In consultation with management Strategic, Operational, Fraud and Ethics Risk
registers were developed.
• The assessment resulted in the identification of 6 Strategic Risks, 52 Operational
Risks and in total there were fifty eight (58) risks.
• The assessment resulted in the identification of 20 Fraud Risks and 10 Ethics Risk
and in total there were thirty (30) risks.
• The main purpose of reviewing the 2022/23 risk registers was to identify new
risks, assessing and prioritising the risks that needs to be managed in order to
achieve the strategic objectives/outcomes of the department.
12. 11
7. RECOMMENDATIONS
The following are controls recommended, based on the observation made whilst
compiling the Risk Management, Fraud Prevention and Ethics Management Report.
• Management to put contingent controls to mitigate the risk that that has
dependencies from external stakeholders to ensure achievement. Risk
Management Unit will further monitor implementation of the management controls
for the mitigation actions that has been transferred to the new financial year.
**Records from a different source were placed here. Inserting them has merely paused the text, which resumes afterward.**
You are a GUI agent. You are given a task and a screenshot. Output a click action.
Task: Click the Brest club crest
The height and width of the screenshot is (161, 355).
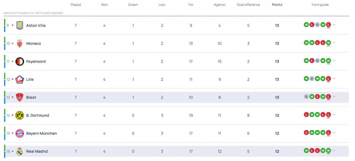(20, 97)
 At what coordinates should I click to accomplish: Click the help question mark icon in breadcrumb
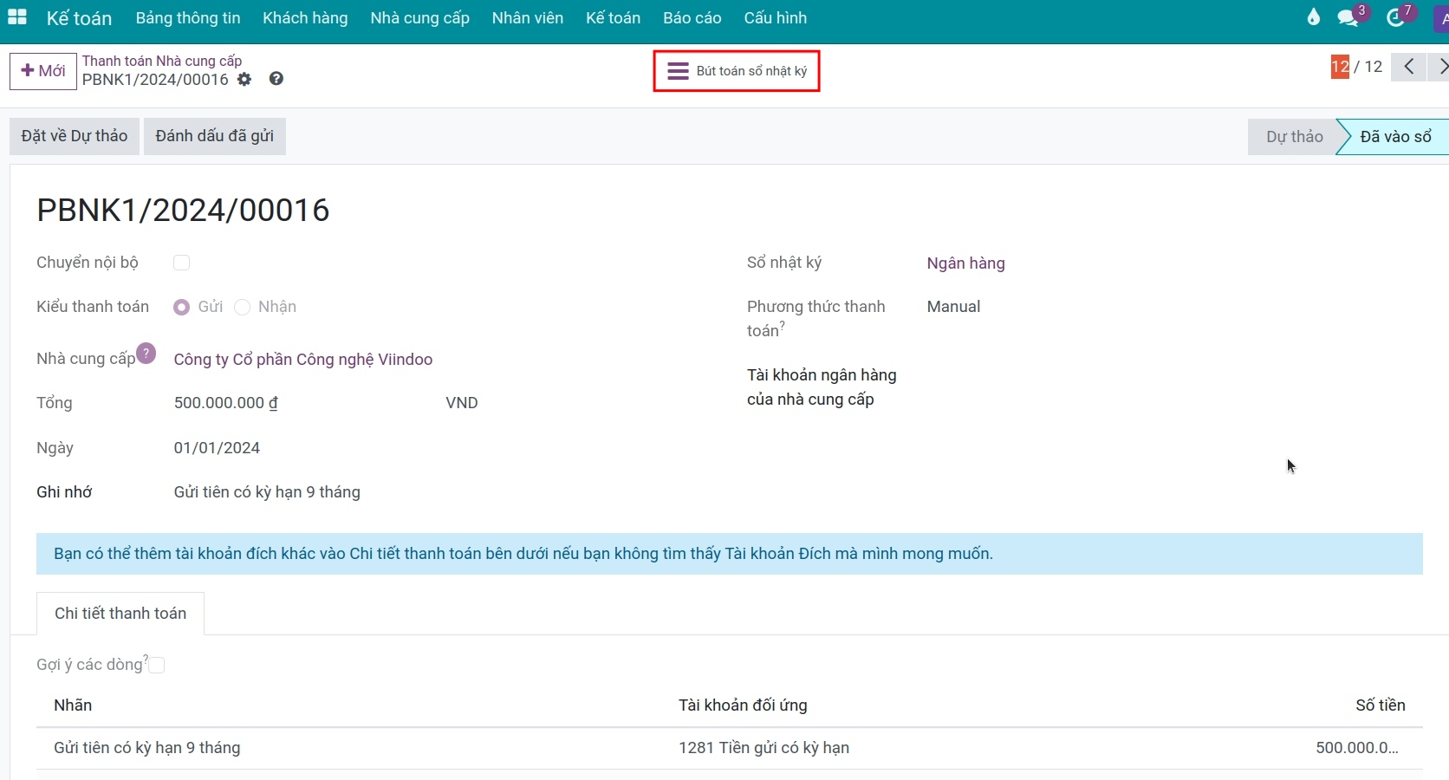pos(276,79)
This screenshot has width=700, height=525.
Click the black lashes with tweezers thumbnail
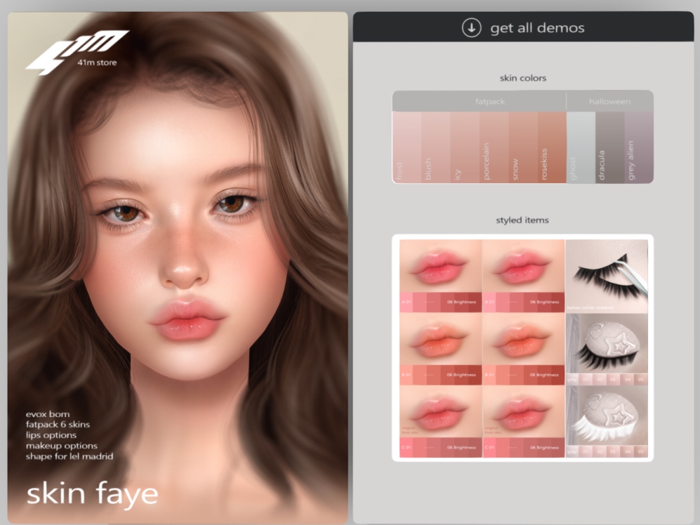click(x=607, y=275)

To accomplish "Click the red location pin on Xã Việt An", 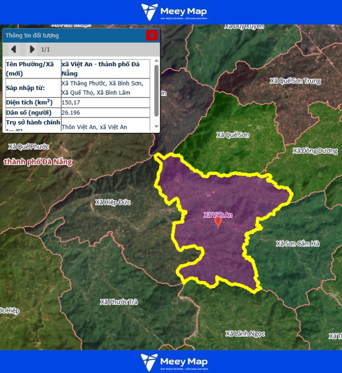I will (x=218, y=222).
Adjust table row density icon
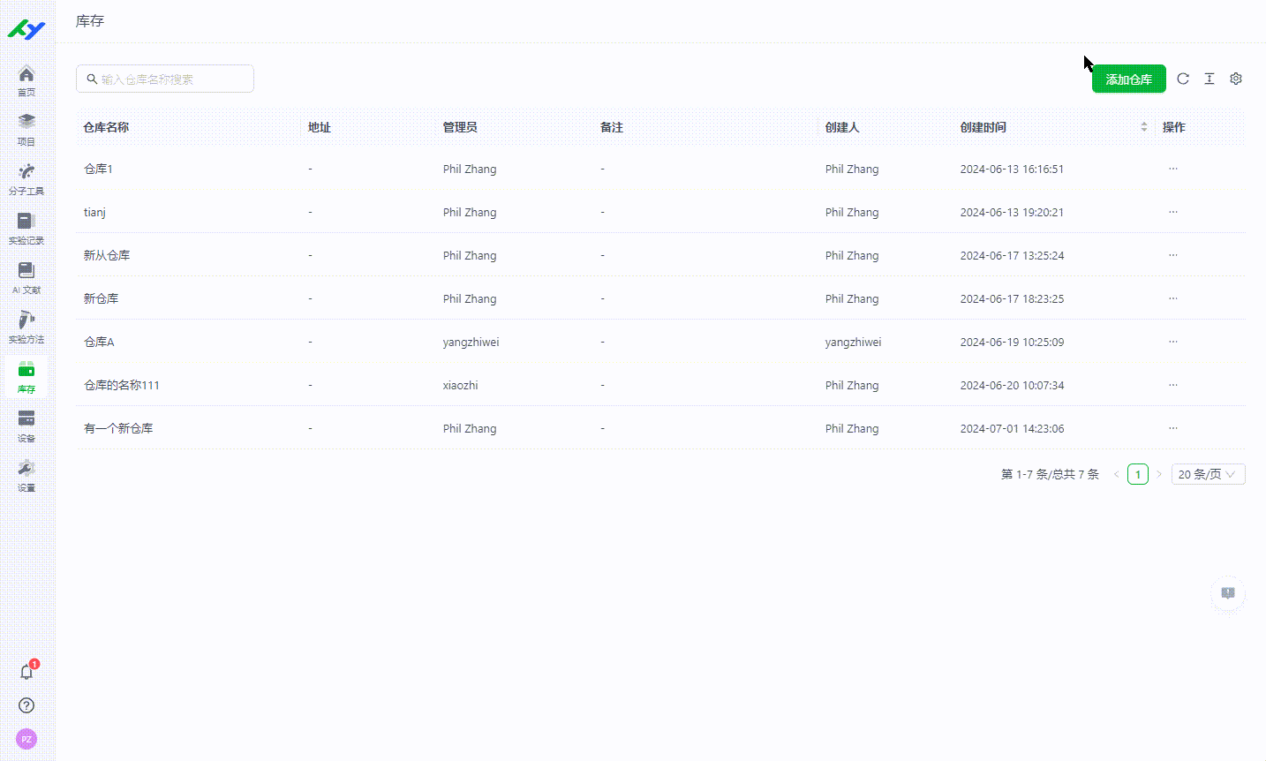The image size is (1266, 761). (1209, 79)
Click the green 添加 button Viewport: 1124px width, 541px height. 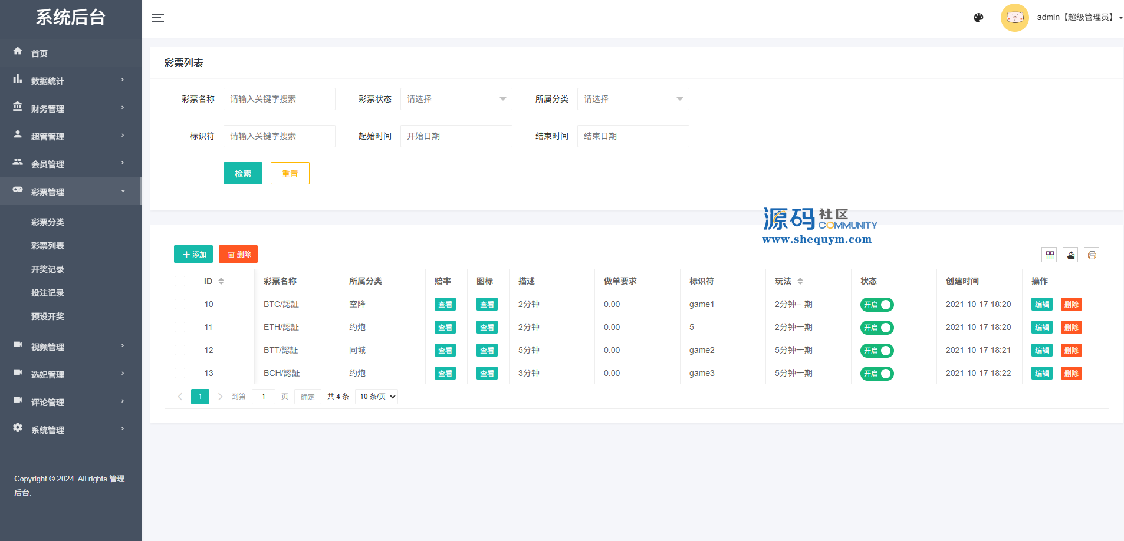pos(193,254)
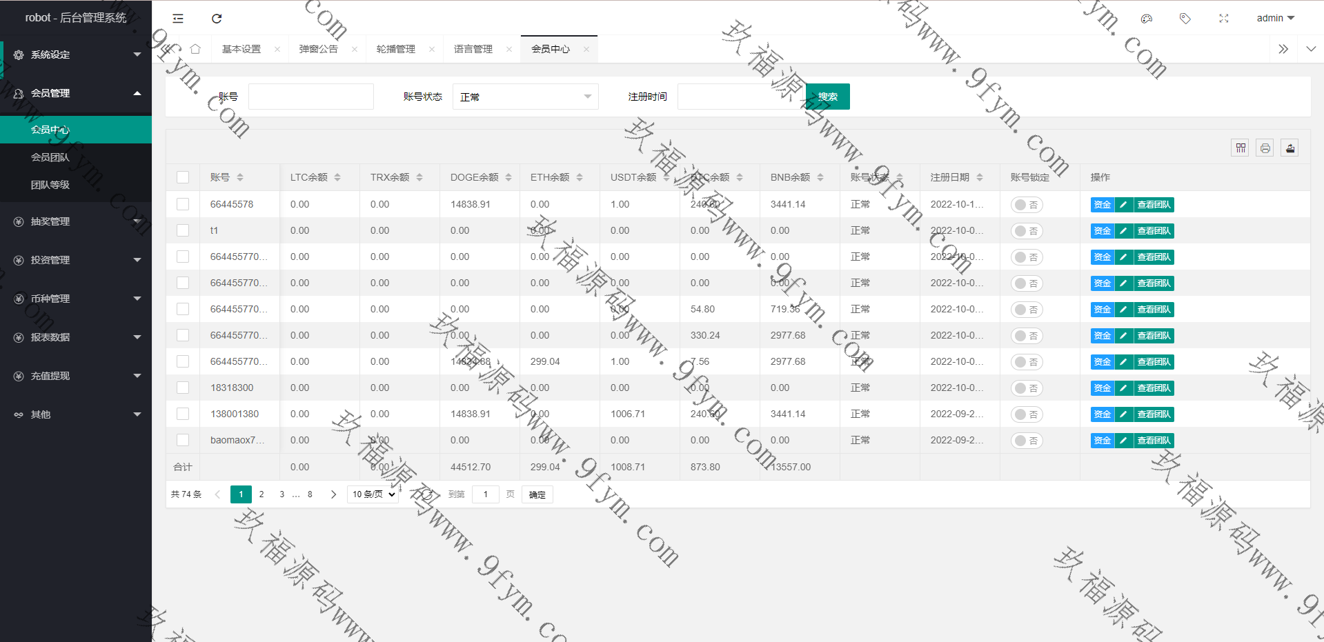Click 查看团队 for account t1
1324x642 pixels.
coord(1154,231)
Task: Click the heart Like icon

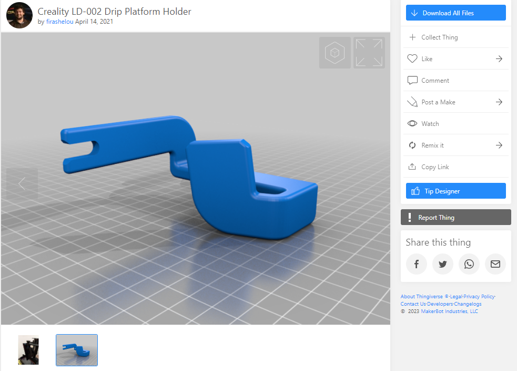Action: (x=412, y=59)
• Every manager in various programmes in line with the PFMA, s45, should
manage fraud and ethics.
• It is recommended for the various business units in the department to
continuously map their business processes and update their Standard Operation
Procedures, as this is a business tool which communicates the correct way of
carrying out an activity within an organisation. This could assist in the identification
of risks and areas of improvement.
• Officials must apply for Remunerative Work Outside the Public Service (RWOPs).
Senior Managers are encouraged to complete their e-disclosure before the end of
April 2022.
• Managers to continue manage risks in their day to day activities to reduce the
unexpected and at times costly emergencies. This will help to improve
communication and improve organizational performance.